Chinese netizens slam Ya Kun for listing Taiwan as a country

China's cyber warriors - known infamously as Little Pinks - have targeted Singapore coffee-and-toast chain Ya Kun Kaya Toast for listing Taiwan as a country in its promotional material.

The attacks quickly gained traction on Chinese social media platform Weibo yesterday after a news outlet posted a clip showing a promotional video played at one of Ya Kun's outlets in the eastern Chinese city of Nanjing.

In the Ya Kun video, a graphic showing the chain's international operations can be seen, and it lists Taiwan among 10 countries, including China, Japan, South Korea and Myanmar.

The accompanying Chinese subtitles read: "Our over 40 retail stores in 10 countries overseas have all been warmly welcomed."

Since news outlet btime.com released its news clip on Tuesday night, the hashtag - which refers to Singapore's food and beverage shop in Nanjing listing Taiwan as a country - has drawn more than 90 million views on Weibo.

It has also sparked 2,500 discussions on the microblogging site.

State media Beijing Radio and Television Station owns btime.com, which shares bite-size videos online.

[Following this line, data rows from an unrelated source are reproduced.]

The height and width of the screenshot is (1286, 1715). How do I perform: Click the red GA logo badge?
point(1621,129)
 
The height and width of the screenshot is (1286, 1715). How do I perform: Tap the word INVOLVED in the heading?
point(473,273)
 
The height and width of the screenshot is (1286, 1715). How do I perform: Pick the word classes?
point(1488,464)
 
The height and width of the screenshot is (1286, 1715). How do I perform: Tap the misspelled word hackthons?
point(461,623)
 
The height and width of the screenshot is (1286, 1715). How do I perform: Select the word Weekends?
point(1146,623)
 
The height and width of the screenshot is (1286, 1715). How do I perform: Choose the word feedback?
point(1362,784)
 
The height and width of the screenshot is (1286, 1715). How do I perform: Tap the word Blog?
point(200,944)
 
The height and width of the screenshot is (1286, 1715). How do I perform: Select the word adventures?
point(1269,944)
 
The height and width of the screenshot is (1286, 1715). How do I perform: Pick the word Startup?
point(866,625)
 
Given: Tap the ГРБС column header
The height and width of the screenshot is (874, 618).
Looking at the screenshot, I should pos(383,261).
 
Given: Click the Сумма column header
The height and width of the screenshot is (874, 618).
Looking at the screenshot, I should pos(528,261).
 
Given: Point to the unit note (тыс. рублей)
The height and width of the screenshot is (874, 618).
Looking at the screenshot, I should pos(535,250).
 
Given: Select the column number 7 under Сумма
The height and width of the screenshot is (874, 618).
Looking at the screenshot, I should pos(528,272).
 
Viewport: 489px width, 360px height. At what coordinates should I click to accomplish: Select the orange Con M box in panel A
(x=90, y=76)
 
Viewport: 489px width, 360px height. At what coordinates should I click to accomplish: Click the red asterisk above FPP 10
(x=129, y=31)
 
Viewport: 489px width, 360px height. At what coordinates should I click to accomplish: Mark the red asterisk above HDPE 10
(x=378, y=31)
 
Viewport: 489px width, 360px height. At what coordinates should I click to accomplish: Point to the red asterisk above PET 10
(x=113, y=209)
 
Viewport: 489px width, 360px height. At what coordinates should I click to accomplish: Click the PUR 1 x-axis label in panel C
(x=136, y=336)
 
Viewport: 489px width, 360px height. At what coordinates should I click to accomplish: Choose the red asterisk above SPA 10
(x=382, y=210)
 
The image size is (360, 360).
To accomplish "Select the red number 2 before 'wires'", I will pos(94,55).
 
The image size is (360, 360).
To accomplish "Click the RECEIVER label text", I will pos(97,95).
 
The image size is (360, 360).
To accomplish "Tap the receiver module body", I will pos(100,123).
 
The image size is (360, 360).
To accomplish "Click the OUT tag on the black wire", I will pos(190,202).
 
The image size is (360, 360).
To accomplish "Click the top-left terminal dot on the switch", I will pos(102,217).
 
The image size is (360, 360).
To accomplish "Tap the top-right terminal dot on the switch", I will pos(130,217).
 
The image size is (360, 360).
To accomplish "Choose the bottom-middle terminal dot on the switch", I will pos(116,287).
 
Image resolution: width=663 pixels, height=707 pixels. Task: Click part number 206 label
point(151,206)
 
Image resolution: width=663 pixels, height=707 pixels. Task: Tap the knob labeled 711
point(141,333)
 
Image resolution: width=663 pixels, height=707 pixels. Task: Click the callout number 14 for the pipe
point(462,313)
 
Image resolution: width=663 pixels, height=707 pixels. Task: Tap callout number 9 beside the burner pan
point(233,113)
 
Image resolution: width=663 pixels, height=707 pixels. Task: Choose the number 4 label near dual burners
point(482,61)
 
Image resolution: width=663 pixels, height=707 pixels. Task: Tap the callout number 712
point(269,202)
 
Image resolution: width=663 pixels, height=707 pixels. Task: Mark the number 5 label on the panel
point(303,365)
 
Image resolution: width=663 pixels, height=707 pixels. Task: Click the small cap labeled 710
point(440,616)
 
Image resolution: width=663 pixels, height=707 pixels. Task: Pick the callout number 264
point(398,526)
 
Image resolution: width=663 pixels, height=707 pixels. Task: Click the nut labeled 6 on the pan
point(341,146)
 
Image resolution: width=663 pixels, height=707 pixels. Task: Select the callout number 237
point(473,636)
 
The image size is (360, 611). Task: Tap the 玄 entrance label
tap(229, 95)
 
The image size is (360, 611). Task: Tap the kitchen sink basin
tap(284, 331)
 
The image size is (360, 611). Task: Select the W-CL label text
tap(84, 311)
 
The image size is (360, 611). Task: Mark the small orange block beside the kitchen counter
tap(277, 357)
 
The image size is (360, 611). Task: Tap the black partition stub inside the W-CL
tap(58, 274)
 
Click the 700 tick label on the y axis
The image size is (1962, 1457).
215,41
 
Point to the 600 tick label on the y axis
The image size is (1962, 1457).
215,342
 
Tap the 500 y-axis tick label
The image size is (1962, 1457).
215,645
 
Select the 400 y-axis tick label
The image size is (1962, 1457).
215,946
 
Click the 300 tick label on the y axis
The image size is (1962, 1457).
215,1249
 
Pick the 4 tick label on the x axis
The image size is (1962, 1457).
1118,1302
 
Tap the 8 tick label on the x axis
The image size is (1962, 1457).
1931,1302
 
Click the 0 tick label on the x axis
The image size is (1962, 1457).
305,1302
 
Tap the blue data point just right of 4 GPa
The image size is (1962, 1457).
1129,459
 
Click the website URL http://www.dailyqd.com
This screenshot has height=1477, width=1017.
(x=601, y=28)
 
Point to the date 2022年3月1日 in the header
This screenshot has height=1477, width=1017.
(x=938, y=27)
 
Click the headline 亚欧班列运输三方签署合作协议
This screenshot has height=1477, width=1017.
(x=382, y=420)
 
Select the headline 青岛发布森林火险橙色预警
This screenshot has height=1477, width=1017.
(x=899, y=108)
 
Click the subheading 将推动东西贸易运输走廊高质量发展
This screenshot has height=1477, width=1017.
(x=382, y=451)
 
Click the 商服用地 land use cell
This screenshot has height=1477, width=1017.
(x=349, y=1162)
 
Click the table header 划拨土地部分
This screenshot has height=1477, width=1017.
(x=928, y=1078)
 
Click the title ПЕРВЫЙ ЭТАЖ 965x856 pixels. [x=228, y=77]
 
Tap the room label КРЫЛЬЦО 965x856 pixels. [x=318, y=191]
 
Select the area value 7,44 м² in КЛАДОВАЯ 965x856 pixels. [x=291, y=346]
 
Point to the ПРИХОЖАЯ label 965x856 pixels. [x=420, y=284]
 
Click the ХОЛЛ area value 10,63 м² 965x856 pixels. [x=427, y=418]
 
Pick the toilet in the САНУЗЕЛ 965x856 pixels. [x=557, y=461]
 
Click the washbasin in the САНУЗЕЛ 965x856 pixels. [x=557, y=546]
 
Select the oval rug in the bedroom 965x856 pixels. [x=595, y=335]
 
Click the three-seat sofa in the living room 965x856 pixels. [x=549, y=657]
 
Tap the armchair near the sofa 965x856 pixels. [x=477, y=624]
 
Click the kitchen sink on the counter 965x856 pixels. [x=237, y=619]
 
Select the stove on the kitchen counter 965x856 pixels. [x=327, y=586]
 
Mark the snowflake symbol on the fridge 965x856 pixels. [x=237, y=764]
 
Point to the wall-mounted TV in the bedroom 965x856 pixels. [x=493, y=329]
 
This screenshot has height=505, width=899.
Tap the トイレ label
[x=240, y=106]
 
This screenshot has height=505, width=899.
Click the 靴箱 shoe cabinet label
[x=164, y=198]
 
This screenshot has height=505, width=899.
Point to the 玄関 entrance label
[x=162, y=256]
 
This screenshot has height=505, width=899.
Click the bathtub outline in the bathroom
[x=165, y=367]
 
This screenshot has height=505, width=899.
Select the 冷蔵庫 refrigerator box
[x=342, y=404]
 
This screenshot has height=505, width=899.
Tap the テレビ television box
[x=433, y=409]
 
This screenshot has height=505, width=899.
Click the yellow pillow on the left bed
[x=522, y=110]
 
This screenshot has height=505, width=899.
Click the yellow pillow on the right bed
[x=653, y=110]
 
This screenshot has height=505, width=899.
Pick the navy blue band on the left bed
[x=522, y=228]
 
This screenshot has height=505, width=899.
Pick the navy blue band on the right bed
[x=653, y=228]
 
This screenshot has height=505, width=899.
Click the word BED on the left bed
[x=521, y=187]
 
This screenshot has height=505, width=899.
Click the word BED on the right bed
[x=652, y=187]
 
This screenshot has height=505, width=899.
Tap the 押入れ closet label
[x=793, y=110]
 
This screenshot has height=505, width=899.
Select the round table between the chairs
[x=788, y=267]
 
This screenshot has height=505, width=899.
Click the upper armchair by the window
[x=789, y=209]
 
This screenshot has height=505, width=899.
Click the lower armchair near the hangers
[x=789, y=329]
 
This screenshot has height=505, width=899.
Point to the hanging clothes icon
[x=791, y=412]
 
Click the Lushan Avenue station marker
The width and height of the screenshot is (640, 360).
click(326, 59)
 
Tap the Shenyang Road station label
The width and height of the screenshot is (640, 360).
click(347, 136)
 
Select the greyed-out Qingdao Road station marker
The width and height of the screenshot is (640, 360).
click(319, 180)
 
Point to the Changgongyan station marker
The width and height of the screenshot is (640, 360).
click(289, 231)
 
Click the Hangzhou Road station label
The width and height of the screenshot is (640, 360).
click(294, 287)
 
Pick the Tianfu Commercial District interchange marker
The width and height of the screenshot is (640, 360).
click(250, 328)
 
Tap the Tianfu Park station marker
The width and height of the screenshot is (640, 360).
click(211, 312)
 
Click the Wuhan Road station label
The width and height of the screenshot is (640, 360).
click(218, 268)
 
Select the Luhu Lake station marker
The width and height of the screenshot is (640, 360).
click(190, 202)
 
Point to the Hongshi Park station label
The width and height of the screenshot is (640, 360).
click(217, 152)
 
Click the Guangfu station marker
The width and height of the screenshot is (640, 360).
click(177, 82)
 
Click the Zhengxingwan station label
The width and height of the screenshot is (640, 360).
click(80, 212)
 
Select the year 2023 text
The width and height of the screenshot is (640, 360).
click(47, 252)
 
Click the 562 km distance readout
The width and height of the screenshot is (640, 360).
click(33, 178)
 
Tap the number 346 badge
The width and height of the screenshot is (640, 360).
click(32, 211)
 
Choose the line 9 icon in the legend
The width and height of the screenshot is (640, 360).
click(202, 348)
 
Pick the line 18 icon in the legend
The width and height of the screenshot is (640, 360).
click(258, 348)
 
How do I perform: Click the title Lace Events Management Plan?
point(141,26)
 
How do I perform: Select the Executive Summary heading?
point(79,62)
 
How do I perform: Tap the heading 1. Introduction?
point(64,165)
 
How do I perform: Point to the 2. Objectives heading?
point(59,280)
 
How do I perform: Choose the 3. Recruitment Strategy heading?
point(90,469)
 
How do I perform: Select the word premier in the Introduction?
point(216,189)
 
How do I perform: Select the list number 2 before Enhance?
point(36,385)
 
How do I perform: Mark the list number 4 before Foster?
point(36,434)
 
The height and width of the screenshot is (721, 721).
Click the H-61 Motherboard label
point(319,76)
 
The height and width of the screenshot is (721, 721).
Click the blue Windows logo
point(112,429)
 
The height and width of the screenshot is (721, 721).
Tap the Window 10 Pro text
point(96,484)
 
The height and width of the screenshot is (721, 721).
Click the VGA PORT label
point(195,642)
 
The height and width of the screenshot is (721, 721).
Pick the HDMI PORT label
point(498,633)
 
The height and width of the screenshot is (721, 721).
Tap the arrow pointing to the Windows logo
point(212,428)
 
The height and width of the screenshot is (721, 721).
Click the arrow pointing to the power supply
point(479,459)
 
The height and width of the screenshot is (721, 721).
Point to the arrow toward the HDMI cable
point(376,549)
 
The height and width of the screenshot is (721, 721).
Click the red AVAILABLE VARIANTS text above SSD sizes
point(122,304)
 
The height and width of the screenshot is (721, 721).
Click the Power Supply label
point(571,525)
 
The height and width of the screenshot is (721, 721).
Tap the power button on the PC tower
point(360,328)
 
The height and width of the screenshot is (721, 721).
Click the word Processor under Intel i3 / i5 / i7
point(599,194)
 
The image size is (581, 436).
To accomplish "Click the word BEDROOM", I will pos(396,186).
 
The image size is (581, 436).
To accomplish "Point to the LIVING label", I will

Beijing considers Taiwan a renegade province and has punished corporations and chastised governments for referring to Taiwan as a country.

In the 44-second news clip, which has attracted 3.9 million views, btime.com interviewed a mall employee, who said that the shop has been closed for at least two days after the mall received notification that it had "inappropriate advertising".

"We are awaiting instructions from the state on follow-up actions," the employee was heard saying in the clip.

When reached by The Straits Times, Ya Kun branding and market development director Jesher Loi said that the chain is working with the authorities on the issue. He declined to comment further.

A staff member at another of Ya Kun's outlets in Nanjing told The Straits Times that the one singled out in the news clip was closed, without elaborating.

Ya Kun has 16 outlets in China in cities such as Guangzhou, Chengdu and Hangzhou, according to online marketplace Anxingjiameng.

A search on Ya Kun's website returned an error message after its overseas locations tab was clicked.

Netizens called for Ya Kun's closure, and urged Chinese consumers not to patronise businesses that promote "Taiwan separatism".

"Ya Kun doesn't even have basic respect for China's sovereignty, but still wants to make money off Chinese citizens? Classic case of breaking the bowl after eating the rice!" user Fengmintianxia said, referring to a Chinese proverb.

In 2018, Japanese retailer Muji was fined 200,000 yuan (S$42,000) in Shanghai for using packaging that listed Taiwan as a country.